- _Problem description_
Pull each line containing "marker" from the data.

- _Dataset records_
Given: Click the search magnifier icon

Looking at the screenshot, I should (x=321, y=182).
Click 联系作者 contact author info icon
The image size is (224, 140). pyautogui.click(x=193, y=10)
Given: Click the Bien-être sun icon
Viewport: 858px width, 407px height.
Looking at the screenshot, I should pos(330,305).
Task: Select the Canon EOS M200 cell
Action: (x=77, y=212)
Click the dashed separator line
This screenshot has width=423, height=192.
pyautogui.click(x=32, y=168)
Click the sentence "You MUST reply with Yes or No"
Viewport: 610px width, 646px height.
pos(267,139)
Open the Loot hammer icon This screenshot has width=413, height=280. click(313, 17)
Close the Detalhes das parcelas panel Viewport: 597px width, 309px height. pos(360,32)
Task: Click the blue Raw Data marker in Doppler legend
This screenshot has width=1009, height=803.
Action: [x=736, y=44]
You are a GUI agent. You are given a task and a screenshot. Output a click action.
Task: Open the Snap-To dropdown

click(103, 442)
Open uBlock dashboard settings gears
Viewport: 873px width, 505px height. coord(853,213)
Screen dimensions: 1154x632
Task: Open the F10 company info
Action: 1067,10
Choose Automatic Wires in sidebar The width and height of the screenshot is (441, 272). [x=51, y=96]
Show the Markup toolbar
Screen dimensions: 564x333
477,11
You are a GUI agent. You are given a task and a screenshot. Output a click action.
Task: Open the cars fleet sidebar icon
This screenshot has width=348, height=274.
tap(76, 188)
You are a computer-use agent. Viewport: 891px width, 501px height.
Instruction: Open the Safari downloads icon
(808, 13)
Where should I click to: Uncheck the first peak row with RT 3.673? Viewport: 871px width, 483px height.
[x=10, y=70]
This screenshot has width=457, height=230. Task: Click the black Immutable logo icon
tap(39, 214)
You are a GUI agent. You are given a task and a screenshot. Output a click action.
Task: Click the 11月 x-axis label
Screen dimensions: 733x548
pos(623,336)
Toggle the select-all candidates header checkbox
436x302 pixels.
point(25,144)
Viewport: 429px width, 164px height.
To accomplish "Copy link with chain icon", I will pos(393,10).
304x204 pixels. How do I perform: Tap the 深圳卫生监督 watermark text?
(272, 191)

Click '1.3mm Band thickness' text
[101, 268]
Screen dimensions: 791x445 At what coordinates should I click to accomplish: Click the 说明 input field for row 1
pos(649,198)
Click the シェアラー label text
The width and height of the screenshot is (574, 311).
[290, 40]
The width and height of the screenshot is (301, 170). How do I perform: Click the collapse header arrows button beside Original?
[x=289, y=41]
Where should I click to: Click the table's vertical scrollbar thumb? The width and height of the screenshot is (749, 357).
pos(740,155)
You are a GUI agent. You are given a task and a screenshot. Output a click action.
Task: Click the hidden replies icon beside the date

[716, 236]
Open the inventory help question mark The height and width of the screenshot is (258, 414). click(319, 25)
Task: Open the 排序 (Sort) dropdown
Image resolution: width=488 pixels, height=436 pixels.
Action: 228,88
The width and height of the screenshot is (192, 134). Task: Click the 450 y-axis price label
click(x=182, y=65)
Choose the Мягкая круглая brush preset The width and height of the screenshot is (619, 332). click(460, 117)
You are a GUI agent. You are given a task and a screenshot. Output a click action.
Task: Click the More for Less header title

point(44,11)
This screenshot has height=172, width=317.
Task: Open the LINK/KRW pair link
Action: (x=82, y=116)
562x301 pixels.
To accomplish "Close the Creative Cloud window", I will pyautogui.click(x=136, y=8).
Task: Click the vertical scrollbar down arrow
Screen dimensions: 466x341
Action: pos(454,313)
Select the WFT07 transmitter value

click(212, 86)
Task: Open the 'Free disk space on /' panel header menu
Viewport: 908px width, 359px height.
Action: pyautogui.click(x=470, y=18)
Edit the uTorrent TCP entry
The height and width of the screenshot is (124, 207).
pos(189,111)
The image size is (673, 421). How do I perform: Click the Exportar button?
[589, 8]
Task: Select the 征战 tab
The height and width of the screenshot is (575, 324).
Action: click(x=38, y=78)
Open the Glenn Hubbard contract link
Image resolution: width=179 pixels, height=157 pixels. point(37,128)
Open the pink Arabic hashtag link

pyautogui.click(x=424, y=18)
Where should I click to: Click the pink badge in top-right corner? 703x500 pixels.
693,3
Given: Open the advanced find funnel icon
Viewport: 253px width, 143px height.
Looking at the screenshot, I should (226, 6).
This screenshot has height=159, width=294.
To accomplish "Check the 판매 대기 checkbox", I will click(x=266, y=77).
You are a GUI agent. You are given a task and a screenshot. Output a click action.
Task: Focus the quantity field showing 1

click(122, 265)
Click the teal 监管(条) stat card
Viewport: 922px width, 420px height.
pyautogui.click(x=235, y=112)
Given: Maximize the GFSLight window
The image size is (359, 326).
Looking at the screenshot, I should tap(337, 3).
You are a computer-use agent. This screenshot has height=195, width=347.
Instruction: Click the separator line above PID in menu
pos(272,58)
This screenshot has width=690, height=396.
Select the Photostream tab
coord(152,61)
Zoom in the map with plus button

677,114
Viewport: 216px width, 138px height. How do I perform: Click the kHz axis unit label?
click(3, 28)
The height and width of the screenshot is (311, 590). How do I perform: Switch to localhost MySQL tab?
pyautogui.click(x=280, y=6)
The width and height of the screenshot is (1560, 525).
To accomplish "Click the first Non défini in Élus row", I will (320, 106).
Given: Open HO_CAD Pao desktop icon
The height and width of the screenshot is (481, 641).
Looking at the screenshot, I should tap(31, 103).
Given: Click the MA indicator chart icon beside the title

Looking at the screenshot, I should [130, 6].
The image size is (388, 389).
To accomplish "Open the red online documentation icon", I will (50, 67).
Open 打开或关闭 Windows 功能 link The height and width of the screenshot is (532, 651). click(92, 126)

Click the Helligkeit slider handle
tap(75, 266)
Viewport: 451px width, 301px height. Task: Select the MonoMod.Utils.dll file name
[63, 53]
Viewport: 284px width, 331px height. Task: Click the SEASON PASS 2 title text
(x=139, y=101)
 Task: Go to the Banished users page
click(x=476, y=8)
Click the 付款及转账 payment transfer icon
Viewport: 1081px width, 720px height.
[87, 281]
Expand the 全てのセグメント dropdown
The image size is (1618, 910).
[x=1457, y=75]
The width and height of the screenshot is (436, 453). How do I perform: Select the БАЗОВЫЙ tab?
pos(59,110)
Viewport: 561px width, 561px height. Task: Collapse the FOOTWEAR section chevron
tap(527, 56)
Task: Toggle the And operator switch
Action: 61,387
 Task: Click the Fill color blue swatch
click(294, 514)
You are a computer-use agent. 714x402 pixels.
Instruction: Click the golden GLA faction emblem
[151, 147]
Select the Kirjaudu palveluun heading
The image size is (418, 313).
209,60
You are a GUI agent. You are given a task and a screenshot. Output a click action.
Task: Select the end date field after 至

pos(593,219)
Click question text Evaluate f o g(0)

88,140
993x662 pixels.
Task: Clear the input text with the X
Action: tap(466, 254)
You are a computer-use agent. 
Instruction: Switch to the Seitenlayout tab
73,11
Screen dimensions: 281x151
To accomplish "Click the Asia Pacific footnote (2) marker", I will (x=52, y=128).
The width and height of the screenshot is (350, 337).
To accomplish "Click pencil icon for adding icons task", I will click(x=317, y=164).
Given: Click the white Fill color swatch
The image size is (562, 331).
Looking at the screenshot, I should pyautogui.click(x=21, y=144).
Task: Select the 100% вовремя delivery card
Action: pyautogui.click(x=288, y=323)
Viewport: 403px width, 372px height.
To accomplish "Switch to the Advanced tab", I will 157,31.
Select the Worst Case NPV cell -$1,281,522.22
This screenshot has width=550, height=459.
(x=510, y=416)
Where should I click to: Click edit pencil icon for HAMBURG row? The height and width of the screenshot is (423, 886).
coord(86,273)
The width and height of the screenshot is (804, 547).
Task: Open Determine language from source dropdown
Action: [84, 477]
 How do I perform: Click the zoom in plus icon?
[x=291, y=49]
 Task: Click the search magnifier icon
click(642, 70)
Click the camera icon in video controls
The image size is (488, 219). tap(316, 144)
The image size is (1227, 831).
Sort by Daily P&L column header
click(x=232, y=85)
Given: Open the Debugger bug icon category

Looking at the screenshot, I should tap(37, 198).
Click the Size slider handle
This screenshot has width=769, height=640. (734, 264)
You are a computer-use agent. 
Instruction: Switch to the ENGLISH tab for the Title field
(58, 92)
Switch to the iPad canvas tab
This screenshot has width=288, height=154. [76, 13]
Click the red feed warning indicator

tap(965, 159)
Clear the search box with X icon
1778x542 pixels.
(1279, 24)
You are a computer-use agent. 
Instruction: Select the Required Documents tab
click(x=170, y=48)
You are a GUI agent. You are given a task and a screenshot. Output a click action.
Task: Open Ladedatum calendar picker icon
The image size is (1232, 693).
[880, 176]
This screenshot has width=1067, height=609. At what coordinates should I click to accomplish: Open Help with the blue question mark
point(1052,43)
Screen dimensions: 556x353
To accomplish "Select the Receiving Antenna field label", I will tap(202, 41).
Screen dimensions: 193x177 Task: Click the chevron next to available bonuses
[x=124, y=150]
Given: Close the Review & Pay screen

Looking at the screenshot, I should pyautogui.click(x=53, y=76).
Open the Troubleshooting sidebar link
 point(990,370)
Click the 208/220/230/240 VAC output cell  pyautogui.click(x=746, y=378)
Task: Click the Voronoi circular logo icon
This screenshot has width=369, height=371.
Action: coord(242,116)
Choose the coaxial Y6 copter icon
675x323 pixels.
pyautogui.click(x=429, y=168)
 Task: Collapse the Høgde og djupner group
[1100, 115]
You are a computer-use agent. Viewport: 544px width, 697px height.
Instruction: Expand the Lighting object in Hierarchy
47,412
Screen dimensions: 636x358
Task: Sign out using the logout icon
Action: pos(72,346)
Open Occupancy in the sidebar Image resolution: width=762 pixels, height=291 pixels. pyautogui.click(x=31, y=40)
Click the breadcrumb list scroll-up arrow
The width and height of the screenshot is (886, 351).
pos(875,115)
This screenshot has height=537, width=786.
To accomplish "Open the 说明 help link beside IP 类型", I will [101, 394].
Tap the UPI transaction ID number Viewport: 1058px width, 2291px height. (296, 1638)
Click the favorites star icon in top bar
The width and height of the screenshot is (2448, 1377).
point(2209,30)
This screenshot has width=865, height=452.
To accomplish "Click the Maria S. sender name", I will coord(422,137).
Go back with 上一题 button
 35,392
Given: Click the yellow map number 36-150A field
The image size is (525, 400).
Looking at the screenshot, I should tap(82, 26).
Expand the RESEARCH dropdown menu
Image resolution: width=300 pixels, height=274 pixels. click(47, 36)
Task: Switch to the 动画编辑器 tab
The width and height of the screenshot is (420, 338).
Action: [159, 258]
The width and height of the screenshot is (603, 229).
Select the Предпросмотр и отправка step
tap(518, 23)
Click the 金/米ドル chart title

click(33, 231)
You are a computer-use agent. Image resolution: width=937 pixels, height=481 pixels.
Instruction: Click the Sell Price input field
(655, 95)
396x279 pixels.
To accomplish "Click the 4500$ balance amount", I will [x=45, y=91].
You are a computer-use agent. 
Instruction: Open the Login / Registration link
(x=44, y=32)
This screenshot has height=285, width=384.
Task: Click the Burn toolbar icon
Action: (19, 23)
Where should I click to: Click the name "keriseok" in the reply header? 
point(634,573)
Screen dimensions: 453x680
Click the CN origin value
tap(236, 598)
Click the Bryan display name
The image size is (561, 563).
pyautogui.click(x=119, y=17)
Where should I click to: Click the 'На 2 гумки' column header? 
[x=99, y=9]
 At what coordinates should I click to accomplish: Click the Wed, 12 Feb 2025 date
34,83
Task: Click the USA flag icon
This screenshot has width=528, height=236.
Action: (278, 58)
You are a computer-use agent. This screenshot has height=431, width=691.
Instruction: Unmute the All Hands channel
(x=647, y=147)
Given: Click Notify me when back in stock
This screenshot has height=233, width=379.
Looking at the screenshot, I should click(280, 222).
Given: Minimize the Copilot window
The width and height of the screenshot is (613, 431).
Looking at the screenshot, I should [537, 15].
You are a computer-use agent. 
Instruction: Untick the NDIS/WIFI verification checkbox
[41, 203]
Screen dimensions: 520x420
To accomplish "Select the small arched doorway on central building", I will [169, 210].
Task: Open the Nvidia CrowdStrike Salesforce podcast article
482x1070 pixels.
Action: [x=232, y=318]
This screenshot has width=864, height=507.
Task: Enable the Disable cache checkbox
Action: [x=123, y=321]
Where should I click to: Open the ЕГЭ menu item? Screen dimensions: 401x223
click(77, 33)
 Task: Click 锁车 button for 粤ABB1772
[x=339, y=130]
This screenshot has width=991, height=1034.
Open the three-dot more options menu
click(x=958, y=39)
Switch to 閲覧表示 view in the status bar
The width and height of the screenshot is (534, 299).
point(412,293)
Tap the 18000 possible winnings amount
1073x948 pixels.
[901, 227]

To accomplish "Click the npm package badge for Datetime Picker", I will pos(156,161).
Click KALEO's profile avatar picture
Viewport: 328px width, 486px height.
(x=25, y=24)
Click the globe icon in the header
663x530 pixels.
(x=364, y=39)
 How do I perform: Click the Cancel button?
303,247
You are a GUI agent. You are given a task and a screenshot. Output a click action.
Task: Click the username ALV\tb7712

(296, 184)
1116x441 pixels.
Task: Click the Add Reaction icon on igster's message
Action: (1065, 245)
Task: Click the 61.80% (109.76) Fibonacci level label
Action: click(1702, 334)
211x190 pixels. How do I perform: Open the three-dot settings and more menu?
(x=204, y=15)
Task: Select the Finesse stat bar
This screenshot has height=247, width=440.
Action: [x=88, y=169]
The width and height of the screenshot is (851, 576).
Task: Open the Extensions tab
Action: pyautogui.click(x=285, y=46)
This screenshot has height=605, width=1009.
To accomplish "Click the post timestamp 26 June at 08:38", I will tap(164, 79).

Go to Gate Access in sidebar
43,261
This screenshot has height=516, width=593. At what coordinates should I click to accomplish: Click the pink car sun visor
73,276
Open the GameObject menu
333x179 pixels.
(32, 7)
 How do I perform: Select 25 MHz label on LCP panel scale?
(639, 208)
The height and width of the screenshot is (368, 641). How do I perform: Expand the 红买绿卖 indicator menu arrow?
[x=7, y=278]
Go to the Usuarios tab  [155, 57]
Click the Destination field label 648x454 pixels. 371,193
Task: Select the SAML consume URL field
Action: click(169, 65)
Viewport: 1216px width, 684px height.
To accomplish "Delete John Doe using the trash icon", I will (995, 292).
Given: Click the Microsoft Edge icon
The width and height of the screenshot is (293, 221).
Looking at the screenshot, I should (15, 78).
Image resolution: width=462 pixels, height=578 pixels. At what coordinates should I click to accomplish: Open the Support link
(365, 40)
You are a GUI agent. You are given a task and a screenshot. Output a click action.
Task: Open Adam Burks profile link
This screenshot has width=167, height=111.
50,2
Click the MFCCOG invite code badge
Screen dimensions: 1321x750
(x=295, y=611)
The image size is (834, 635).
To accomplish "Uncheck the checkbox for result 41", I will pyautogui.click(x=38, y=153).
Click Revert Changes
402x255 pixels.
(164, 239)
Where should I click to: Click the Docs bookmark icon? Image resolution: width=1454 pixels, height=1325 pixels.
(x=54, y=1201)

- _Expected answer_
Task: Click the blue Raw Data marker in Doppler legend
To accomplish "Click the Asia Pacific footnote (2) marker", I will (x=52, y=128).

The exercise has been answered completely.